Yes. A forecast that is biased or inefficient can still have high R² if it captures a large portion of the variance, even if it is not the best possible. For instance, a naive forecast that always predicts the sample mean will have zero R², but a forecast that overfits to historical data might achieve high in-sample R² but poor out-of-sample performance. More practically, a model that uses future information (in-sample) can have high R² but is not optimal for real-time forecasting.

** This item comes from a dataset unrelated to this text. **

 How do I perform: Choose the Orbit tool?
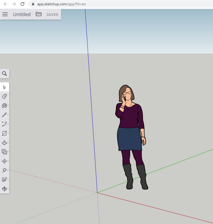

Consider a sports analogy: a betting model that predicts game outcomes based on player social media activity might have high R² in training data but fail in live matches due to overfitting. Conversely, a simple model based on team rankings may be optimal (minimizing error) yet have low R² because games are unpredictable.

These examples show that statistical optimality (e.g., unbiasedness, minimum variance) is not synonymous with forecast quality measured by R². Practitioners must consider both aspects.

Maximum Likelihood Estimation for GARCH(1,1)

Question 4 covers MLE for a simple normal model and then for GARCH(1,1).

MLE for σ² with μ=0

Given iid normal data with mean zero, the log-likelihood is:

log L = -T/2 log(2π) - T/2 log(σ²) - (1/(2σ²)) Σ xt²

Maximizing with respect to σ² gives the estimator:

σ²_hat = (1/T) Σ xt²

This is the sample variance (without Bessel's correction).

Log-Likelihood for GARCH(1,1)

For GARCH(1,1) with conditional normal distribution: xt | Ft-1 ~ N(0, σt²), where σt² = ω + α xt-1² + β σt-1². The log-likelihood is:

log L = -T/2 log(2π) - 1/2 Σ [log(σt²) + xt²/σt²]

This is computed recursively: start with an initial σ1² (e.g., sample variance), then iterate for t=2,...,T.

Obtaining Estimates and Issues

To estimate (ω, α, β), maximize the log-likelihood numerically (e.g., using BFGS). Common issues include:

Stationarity constraints: α + β < 1, ω > 0, α ≥ 0, β ≥ 0.
Local maxima: The likelihood surface may have multiple peaks; try different starting values.
Non-normality: If returns have fat tails, quasi-MLE (using normal likelihood) still yields consistent estimates but standard errors need adjustment.
Initial values: Poor initial σ1² can affect early observations; use a large pre-sample or estimate as a parameter.

In practice, GARCH(1,1) is widely used for volatility forecasting in risk management and options pricing. For example, during the 2020 COVID crash, GARCH models captured volatility clustering, aiding in portfolio hedging.

Conclusion

This tutorial covered key concepts from the FN3142 assignment: CGARCH equivalence, VaR and ES derivation, forecast optimality, and GARCH MLE. Understanding these topics is essential for quantitative finance professionals. As of June 2026, with AI-driven trading and decentralized finance expanding, these foundational models remain relevant for risk assessment and volatility modeling.